Cette 69ème session demeure un rendez-vous interne à la CEDEAO. Aucune rencontre officielle avec l’AES n’est annoncée. Le programme rendu public met en avant la paix, la gouvernance, le commerce et l’intégration, des dossiers liés aux rapports avec les voisins sahéliens.
Le Mali, le Burkina Faso et le Niger ont officiellement quitté la Communauté le 29 janvier 2025. Pour prévenir une rupture, la CEDEAO a maintenu, « jusqu’à nouvel ordre », la reconnaissance des passeports, la circulation sans visa, les droits de résidence et d’établissement et le régime préférentiel des biens et services.
Le sommet suit plusieurs gestes diplomatiques récents. Les ministres de l’AES ont reçu Sergueï Lavrov à Niamey, Bamako et Alger ont rétabli leurs ambassadeurs et rouvert leurs espaces aériens, puis Mahmoud Ali Youssouf de l’UA a effectué une visite au Mali les 12 et 13 juillet.
Dégel
D’ailleurs, le communiqué Russie - AES du 8 juillet saluait la « dynamique positive du dialogue » avec la CEDEAO et l’Union africaine.
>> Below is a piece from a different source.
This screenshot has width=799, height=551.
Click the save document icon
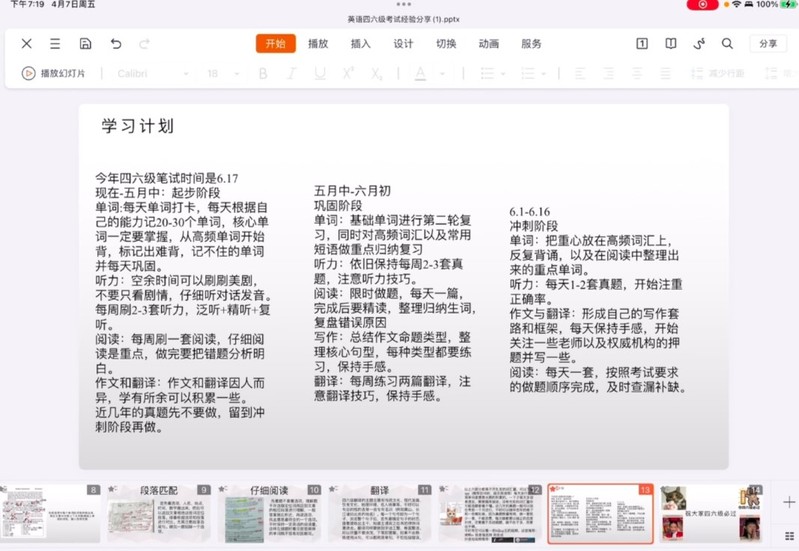click(x=85, y=44)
Moscou confirmait aussi son soutien militaire et diplomatique à la Confédération. Toutefois, le partenariat russe n’exclut pas la reprise des contacts africains.
À Bamako, Mahmoud Ali Youssouf a qualifié ses échanges de « francs, approfondis et constructifs ». À sa sortie d’audience avec le chef de l’État, il a reconnu l’AES comme « une réalité du paysage régional » et plaidé pour le dialogue, le bon voisinage et une réponse collective au terrorisme.
Le dégel entre le Mali et l’Algérie complète ce tableau. Pour l’heure, aucun élément public n’établit une médiation russe. Le retour des canaux facilite les consultations, mais le contentieux du drone abattu et les divergences sur les groupes armés demeurent.
Passerelles
L’AES a déclaré son territoire sans visa pour les ressortissants de la CEDEAO et leur reconnaît les droits d’entrée, de circulation, de résidence et d’établissement. Ces décisions réciproques ont limité les perturbations, sans constituer encore un accord commun durable.
Pour les voyageurs et les opérateurs, les incertitudes concernent les contrôles, les assurances, les diplômes, la protection sociale, les titres de séjour et les documents de l’AES. Des réglementations divergentes compliqueraient des pratiques jusque-là encadrées par les protocoles communautaires.
L’économie impose aussi des passerelles. Les pays de l’AES, sans accès maritime, dépendent des corridors vers les ports côtiers. Les États littoraux profitent du transit et des débouchés sahéliens. Des écarts tarifaires ou douaniers augmenteraient les délais, les coûts de transport et les prix.
Sécurité
La coopération sécuritaire constitue le dossier le plus urgent. Groupes armés, trafics et réseaux criminels franchissent les frontières entre le Sahel et les pays côtiers. Le renseignement, les alertes précoces et la coordination locale restent nécessaires, malgré des doctrines militaires et des partenariats extérieurs différents.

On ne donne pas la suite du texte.